[Stored data entries]
======

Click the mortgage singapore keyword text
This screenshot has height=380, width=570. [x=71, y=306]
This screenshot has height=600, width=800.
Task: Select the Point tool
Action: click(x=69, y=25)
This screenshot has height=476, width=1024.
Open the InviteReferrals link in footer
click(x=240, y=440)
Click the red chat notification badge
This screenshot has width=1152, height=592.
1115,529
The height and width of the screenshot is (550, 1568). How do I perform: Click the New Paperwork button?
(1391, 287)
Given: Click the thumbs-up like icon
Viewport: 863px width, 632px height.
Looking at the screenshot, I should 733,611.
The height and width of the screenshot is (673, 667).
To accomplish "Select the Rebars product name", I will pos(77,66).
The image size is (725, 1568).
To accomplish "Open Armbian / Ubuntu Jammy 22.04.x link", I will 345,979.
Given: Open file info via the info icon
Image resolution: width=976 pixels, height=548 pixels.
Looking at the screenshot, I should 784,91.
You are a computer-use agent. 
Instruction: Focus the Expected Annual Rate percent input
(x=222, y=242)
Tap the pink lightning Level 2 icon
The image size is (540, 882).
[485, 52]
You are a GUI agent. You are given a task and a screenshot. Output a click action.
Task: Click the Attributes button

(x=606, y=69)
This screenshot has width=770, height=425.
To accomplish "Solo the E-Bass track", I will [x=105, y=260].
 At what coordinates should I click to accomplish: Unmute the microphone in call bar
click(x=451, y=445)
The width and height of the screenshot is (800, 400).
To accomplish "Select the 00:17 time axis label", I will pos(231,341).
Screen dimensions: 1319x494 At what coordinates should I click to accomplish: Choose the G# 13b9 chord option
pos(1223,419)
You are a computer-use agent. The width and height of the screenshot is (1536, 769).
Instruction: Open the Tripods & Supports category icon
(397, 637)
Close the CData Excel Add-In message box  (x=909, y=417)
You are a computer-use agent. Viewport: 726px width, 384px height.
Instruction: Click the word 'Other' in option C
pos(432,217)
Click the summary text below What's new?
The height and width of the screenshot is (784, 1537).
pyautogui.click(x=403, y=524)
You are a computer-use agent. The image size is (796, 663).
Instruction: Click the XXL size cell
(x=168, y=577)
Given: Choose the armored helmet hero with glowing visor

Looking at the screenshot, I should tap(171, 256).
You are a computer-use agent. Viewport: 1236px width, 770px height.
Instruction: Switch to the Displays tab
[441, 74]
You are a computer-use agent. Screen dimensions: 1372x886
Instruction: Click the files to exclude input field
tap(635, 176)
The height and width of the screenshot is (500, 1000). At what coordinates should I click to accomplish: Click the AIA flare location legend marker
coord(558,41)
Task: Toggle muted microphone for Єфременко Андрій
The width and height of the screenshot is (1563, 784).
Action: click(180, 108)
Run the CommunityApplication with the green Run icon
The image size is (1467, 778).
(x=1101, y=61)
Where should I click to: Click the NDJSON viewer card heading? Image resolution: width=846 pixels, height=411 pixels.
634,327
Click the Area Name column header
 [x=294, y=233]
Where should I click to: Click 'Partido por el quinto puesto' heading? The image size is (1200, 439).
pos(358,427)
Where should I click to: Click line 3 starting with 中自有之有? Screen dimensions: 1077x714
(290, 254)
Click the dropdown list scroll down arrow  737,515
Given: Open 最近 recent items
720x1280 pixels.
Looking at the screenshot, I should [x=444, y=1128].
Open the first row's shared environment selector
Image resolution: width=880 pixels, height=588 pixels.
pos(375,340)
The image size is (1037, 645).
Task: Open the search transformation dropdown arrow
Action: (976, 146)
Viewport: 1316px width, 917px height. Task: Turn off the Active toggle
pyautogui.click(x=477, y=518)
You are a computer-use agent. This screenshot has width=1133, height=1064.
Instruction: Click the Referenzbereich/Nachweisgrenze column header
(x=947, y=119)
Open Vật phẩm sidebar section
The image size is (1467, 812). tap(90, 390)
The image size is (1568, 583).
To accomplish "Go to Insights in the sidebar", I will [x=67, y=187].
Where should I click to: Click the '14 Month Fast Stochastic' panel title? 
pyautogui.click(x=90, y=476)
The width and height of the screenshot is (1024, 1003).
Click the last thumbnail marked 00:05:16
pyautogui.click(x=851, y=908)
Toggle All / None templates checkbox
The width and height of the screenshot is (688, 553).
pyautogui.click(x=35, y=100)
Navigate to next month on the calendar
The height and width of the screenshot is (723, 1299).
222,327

======

## WHAT TO DO:
Copy the entries word for word. Start at the first line and end with the line containing "Click the red chat notification badge".

## EXERCISE RESPONSE:
Click the mortgage singapore keyword text
This screenshot has height=380, width=570. [x=71, y=306]
This screenshot has height=600, width=800.
Task: Select the Point tool
Action: click(x=69, y=25)
This screenshot has height=476, width=1024.
Open the InviteReferrals link in footer
click(x=240, y=440)
Click the red chat notification badge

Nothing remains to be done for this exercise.